(Extracted records)
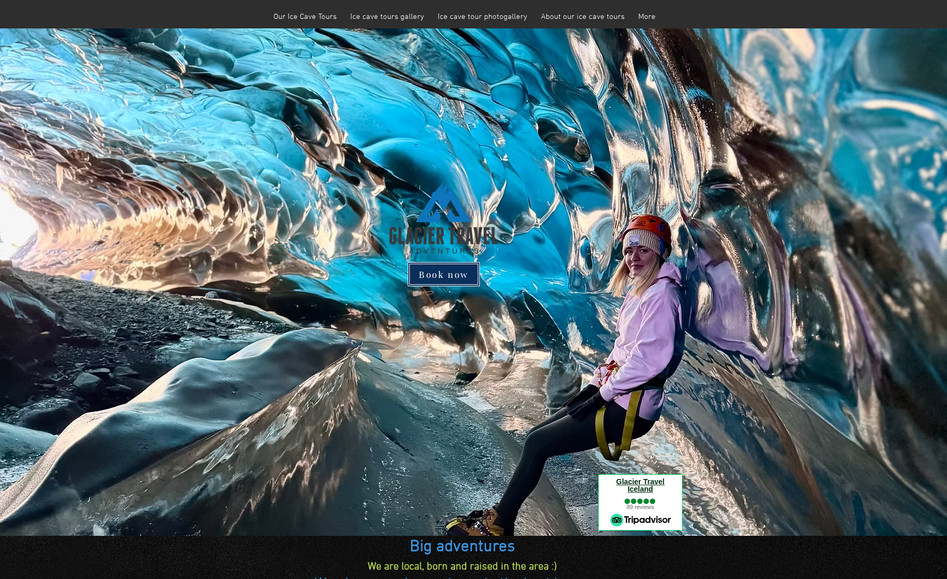This screenshot has width=947, height=579.
Task: Click the blue mountain logo icon
Action: click(442, 205)

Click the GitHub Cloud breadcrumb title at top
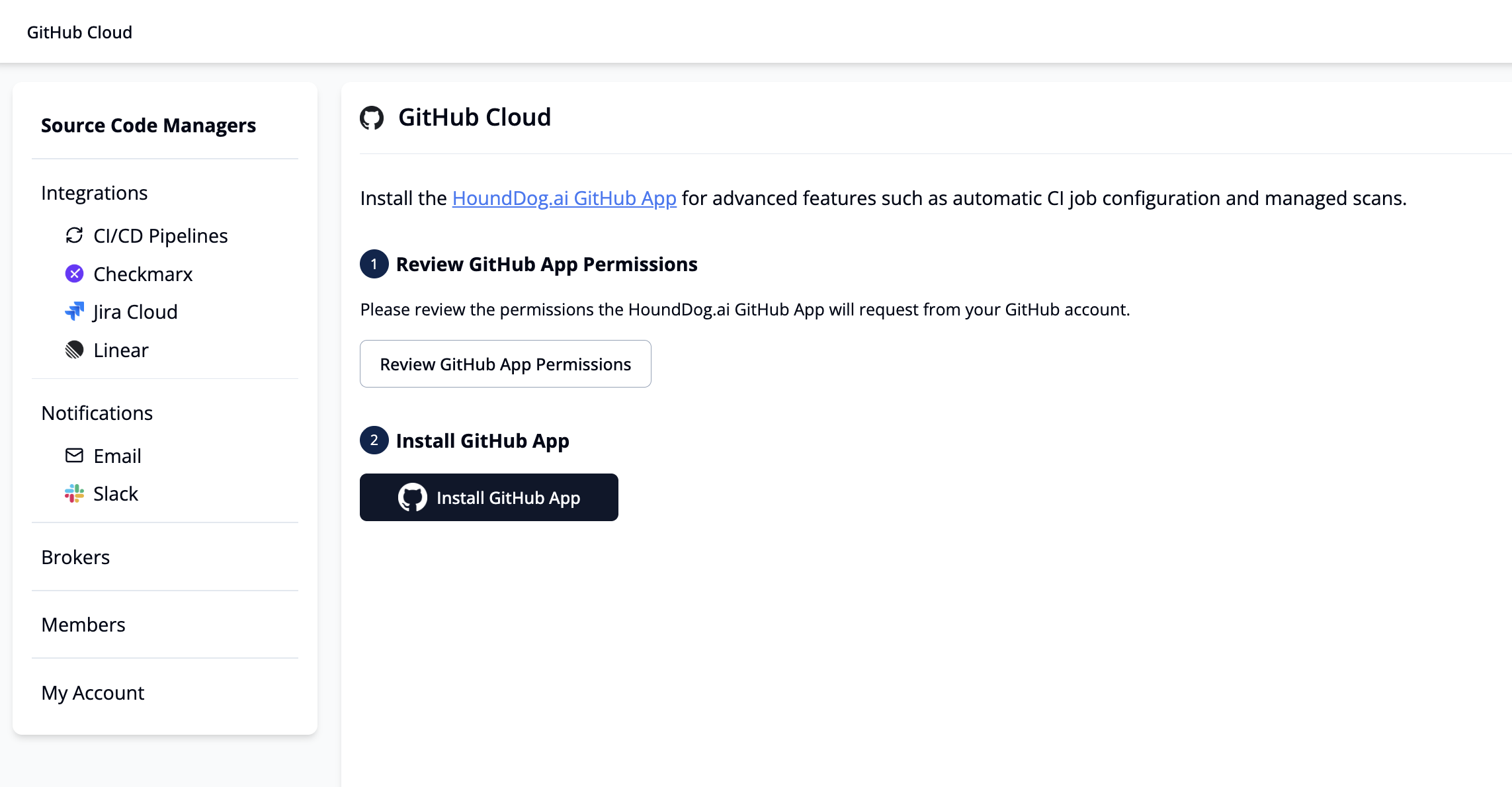click(x=79, y=32)
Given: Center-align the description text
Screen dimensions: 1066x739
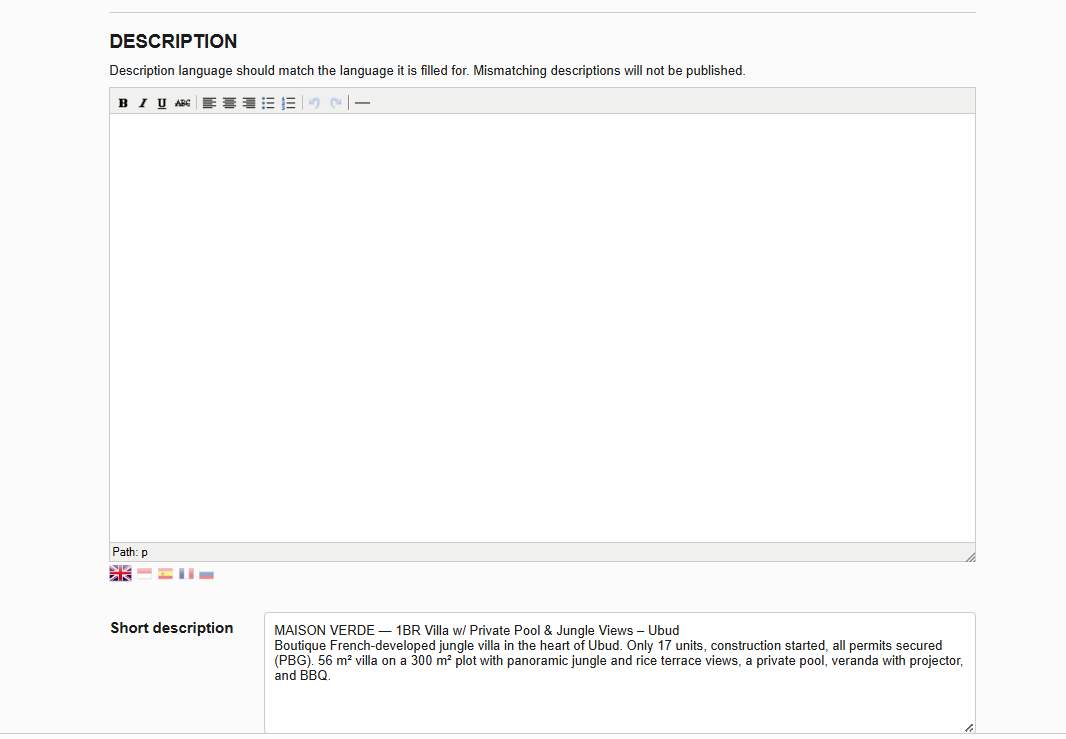Looking at the screenshot, I should [x=229, y=103].
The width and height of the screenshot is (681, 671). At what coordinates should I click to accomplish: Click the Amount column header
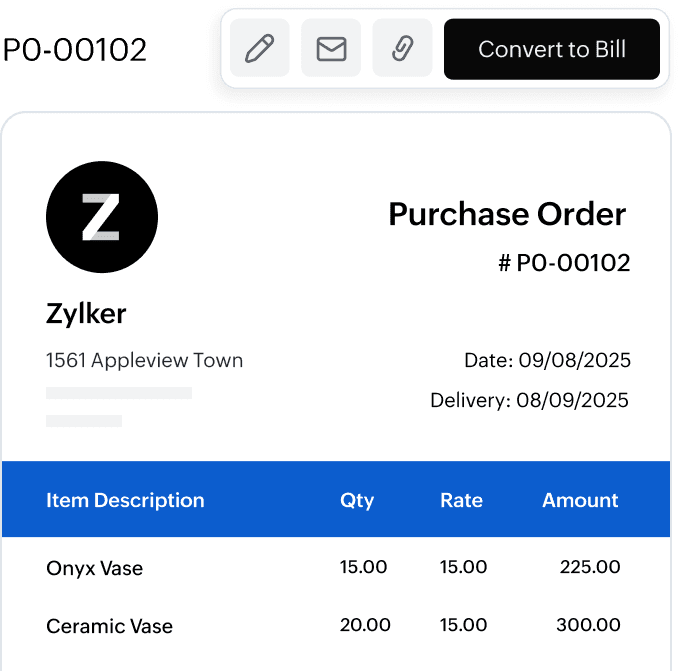[x=580, y=500]
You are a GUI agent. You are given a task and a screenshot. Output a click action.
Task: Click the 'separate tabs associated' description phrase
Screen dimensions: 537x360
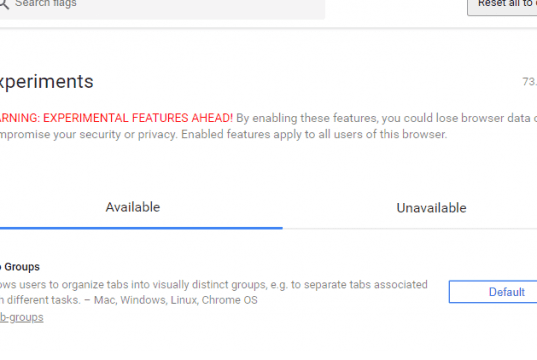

◆ Exercise brief: Reproduce the rows above line for line, without changing anything, and leave out the pictures.

◆ Task output:
This screenshot has width=947, height=579.
Task: Click the blue mountain logo icon
Action: click(442, 205)

Click the GitHub Cloud breadcrumb title at top
click(x=79, y=32)
Given: Center-align the description text
Screen dimensions: 1066x739
Looking at the screenshot, I should [x=229, y=103].
The width and height of the screenshot is (681, 671). At what coordinates should I click to accomplish: Click the Amount column header
[x=580, y=500]
You are a GUI agent. You are given a task and a screenshot. Output a click action.
Task: Click the 'separate tabs associated' description phrase
Screen dimensions: 537x360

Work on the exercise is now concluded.